墙角那堆废弃零件中,一个原本就濒临崩溃的照明符文,因为墨衡那笨拙的能量扰动,猛地闪烁了几下,发出一阵刺耳的电弧爆裂声,随即冒起一股小小的黑烟,散发出焦糊的气味。

这突如其来的、看似意外的“事故”,让两名护卫条件反射般地后退了一步,瞬间进入了戒备状态,武器半出鞘,能量护盾隐约浮现。就连那代理人,也被这突如其来的动静吓了一跳,脸色微变。

墨衡趁机脸上露出“懊恼”和“后怕”的表情,拍着胸口道:“你看!我就说不太稳定!这要是伤了几位贵客,我可担待不起啊!要不……几位还是等文书办好了,带上专业的防护设备再来?”

他这番作态,结合刚才的“意外”,顿时让代理人的疑心去了大半——原来这小子是怕工坊里的安全隐患出丑,而不是藏着什么大秘密。再看看那堆冒着烟的破烂,以及工坊里确实杂乱无章的样子,代理人心中那点借题发挥的念头也淡了。为了这点捕风捉影的“异常波动”,在这种脏乱差的地方冒险,似乎不太值得。
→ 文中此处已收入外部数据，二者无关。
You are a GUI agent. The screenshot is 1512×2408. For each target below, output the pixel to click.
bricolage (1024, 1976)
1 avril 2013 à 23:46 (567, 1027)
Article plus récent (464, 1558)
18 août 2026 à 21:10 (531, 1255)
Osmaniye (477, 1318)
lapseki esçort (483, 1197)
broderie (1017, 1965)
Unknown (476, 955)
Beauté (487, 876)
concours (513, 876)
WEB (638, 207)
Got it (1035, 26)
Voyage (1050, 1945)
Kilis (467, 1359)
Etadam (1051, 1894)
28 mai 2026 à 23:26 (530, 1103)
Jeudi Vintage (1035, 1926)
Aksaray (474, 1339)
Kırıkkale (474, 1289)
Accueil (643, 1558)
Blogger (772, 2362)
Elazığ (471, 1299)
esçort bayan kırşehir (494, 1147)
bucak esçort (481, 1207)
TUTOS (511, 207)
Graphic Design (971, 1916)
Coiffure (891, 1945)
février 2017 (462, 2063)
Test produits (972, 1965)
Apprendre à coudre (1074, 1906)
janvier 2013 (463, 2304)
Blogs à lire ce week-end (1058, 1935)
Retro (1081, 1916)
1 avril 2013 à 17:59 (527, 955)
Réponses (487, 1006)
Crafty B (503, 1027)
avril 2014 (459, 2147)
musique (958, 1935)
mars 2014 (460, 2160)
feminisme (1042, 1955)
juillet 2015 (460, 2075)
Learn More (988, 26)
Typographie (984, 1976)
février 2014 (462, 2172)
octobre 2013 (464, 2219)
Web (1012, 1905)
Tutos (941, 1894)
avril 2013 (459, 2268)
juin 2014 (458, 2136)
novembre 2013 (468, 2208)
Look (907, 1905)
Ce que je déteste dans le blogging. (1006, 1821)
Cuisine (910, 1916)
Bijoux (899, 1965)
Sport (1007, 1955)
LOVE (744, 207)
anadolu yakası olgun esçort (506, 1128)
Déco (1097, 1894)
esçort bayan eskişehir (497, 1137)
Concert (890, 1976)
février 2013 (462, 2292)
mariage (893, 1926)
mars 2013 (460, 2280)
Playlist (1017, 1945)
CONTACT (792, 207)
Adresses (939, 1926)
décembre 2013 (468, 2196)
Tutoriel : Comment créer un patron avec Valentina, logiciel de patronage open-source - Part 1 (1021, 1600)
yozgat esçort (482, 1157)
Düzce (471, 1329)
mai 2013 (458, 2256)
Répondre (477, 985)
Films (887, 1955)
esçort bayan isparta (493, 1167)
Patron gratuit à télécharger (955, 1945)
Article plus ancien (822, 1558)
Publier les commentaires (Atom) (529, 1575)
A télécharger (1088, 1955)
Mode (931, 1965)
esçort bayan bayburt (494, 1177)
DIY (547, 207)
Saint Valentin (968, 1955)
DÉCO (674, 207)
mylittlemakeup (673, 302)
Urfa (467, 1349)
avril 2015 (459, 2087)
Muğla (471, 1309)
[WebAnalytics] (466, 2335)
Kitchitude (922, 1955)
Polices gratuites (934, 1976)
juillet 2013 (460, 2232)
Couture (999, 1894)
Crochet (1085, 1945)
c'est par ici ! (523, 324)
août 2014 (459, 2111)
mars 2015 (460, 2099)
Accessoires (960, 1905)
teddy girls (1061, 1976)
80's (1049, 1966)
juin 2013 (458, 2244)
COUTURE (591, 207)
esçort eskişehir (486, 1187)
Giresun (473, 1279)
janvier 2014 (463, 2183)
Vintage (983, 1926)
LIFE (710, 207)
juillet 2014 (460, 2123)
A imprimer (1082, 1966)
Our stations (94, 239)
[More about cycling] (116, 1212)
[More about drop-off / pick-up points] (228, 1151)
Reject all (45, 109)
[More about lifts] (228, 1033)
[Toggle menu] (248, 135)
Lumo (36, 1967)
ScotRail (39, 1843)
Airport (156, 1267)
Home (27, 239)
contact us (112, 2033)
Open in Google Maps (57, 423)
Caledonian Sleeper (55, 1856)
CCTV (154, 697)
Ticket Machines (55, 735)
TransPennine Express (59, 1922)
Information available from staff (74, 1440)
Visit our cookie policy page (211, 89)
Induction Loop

代理人冷哼一声,重新恢复了那副高高在上的姿态:“哼,看来你的工坊确实需要好好整顿一下了!这次就算了,等文书下来,我们再详细检查!记住,不要在镇上搞什么歪门邪道,否则,天枢门的规矩,可不是摆设!”

说完,他厌恶地挥了挥手,仿佛要驱散空气中的焦糊味,带着两名护卫转身离去。

墨衡站在门口,看着他们消失在街道拐角,直到确认对方真的走了,他才缓缓关上工坊门,背靠着冰冷的门板,长长地、无声地舒了一口气。冷汗,早已浸湿了他的后背。

刚才那一刻,他是在刀尖上跳舞。利用对能量共鸣的初步理解,制造了一场看似意外的小混乱,惊退了对方。这不仅是技巧的运用,更是心理的博弈。

危机暂时解除,但墨衡的心却更加沉重。天枢门的触角,比他想象的更敏锐,也更霸道。自己仅仅是在工坊内进行最初级的试验,就引来了如此直接的关注和威胁。

他走到工作台前,看着那块刻画着丑陋符文的赤铜片和发条老鼠的骨架。祖父的道路,注定充满了荆棘和危险。

他握紧了拳头,眼中闪过一丝决然。

退缩?绝无可能。

既然风雨欲来,那便只能让自己更快地成长,在这阴影笼罩的世界里,点燃属于“真实”的星火。

阳光终于完全跃出地平线,透过窗纸,照亮了工坊内飞扬的灰尘,也照亮了墨衡眼中那簇越烧越旺的火焰。